Fensal, a magnificent mansion in Norse mythology, is home to Bazaruto Facula and Sinlap on Saturn’s largest moon.

Two dark bands stretch across the moon Titan in this image: Fensal north of the equator and Aztlan south of the equator. The eastern part of Fensal features the white circle of Bazaruto Facula. This bright 215-kilometer (134-mile) wide feature is visible just below the center of the image. Inside it is Sinlap, a dark 80-kilometer (50-mile) wide crater.

This view looks toward the Saturn-facing side of Titan (5150 kilometers, or 3200 miles across). North on Titan is up and rotated 24 degrees to the right.

The image was taken with the Cassini spacecraft narrow-angle camera on Jan. 2, 2009 using a spectral filter sensitive to wavelengths of near-infrared light centered at 938 nanometers. The view was obtained at a distance of approximately 1.7 million kilometers (1.1 million miles) from Titan, and at a Sun-Titan-spacecraft, or phase, angle of 54 degrees. Image scale is 10 kilometers (6 miles) per pixel.
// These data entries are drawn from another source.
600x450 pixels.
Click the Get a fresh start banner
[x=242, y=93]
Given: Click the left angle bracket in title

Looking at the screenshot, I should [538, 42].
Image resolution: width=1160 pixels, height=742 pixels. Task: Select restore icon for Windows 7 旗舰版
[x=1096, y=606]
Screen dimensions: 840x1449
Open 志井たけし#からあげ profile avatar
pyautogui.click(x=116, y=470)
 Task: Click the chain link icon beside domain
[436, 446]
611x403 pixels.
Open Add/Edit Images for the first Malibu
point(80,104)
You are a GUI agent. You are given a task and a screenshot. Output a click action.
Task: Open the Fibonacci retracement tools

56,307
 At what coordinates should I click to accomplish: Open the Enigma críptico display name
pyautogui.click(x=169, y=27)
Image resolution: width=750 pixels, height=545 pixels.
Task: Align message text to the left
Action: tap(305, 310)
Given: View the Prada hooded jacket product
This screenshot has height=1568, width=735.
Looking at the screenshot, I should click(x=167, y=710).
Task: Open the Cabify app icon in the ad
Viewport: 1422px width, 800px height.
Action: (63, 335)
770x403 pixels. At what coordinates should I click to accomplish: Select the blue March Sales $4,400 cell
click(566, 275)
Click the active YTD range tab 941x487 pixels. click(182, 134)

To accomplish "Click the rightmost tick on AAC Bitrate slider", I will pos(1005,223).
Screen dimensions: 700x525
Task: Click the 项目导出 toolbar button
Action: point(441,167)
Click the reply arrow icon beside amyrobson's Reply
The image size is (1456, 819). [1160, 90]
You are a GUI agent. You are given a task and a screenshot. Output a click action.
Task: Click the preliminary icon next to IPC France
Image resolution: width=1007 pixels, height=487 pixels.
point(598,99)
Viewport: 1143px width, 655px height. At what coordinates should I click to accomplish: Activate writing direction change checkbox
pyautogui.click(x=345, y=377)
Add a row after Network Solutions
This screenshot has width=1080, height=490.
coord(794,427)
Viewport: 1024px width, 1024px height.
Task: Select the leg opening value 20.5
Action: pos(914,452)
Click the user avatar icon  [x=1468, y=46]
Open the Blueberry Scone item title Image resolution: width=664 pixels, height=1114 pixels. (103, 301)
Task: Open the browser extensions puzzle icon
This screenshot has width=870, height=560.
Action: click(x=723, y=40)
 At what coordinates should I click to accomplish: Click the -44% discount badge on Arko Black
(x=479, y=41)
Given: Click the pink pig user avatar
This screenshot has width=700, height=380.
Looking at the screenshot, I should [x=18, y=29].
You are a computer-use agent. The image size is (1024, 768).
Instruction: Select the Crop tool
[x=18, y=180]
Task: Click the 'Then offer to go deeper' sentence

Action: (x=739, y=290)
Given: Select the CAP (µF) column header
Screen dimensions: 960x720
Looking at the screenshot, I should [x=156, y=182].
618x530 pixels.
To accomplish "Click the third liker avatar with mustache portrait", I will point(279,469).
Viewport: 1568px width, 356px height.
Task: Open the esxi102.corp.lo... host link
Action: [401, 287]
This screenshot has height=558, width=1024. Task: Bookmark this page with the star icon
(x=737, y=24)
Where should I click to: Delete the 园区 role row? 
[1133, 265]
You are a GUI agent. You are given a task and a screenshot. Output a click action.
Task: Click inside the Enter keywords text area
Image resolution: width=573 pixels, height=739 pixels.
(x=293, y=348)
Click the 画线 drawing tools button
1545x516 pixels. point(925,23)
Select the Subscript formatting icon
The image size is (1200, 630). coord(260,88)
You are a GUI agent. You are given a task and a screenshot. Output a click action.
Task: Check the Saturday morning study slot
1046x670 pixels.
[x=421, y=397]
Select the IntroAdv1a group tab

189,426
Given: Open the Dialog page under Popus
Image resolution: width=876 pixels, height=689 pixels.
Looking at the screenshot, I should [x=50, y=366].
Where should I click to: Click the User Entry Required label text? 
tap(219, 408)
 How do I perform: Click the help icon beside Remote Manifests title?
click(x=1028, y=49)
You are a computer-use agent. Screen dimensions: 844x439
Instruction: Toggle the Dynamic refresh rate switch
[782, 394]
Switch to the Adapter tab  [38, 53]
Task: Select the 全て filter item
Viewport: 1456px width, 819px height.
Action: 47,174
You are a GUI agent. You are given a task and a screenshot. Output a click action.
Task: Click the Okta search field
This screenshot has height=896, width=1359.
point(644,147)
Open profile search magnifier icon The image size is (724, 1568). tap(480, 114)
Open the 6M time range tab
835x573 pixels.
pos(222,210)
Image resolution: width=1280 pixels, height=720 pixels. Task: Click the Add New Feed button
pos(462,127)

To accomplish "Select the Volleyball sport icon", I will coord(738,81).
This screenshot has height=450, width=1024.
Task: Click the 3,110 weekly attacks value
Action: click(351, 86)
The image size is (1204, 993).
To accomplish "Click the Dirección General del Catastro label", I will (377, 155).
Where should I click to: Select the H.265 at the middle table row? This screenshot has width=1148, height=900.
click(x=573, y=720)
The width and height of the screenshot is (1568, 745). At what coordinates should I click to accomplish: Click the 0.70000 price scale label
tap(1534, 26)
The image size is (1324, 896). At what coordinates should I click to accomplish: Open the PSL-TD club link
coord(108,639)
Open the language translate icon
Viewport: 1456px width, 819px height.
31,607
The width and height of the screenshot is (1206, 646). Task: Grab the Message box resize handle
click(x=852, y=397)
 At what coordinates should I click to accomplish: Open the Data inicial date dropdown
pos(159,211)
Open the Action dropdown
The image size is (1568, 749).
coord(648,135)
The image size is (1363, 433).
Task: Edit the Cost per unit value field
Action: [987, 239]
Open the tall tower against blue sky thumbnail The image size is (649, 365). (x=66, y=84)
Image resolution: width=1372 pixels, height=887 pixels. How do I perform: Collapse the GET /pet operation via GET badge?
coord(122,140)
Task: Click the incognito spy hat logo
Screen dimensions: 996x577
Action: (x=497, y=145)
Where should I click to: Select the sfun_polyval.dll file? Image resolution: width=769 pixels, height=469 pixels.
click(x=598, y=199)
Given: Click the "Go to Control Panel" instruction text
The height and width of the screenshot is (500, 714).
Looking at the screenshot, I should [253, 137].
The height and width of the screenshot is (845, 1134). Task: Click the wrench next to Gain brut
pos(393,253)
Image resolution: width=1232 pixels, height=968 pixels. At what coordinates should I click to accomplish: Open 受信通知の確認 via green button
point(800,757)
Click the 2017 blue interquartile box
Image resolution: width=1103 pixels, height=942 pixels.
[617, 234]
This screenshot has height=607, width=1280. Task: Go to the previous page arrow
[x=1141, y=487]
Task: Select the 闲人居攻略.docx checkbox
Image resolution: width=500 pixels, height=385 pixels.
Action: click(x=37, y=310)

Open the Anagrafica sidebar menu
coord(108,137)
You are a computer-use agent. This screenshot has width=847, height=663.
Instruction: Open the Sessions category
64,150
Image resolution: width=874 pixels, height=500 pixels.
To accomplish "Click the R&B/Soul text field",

The Cassini-Huygens mission is a cooperative project of NASA, the European Space Agency and the Italian Space Agency. The Jet Propulsion Laboratory, a division of the California Institute of Technology in Pasadena, manages the mission for NASA’s Science Mission Directorate, Washington, D.C. The Cassini orbiter and its two onboard cameras were designed, developed and assembled at JPL. The imaging operations center is based at the Space Science Institute in Boulder, Colo.

For more information about the Cassini-Huygens mission visit http://saturn.jpl.nasa.gov . The Cassini imaging team homepage is at http://ciclops.org .

Credit: NASA/JPL/Space Science Institute

SpaceRef staff editor.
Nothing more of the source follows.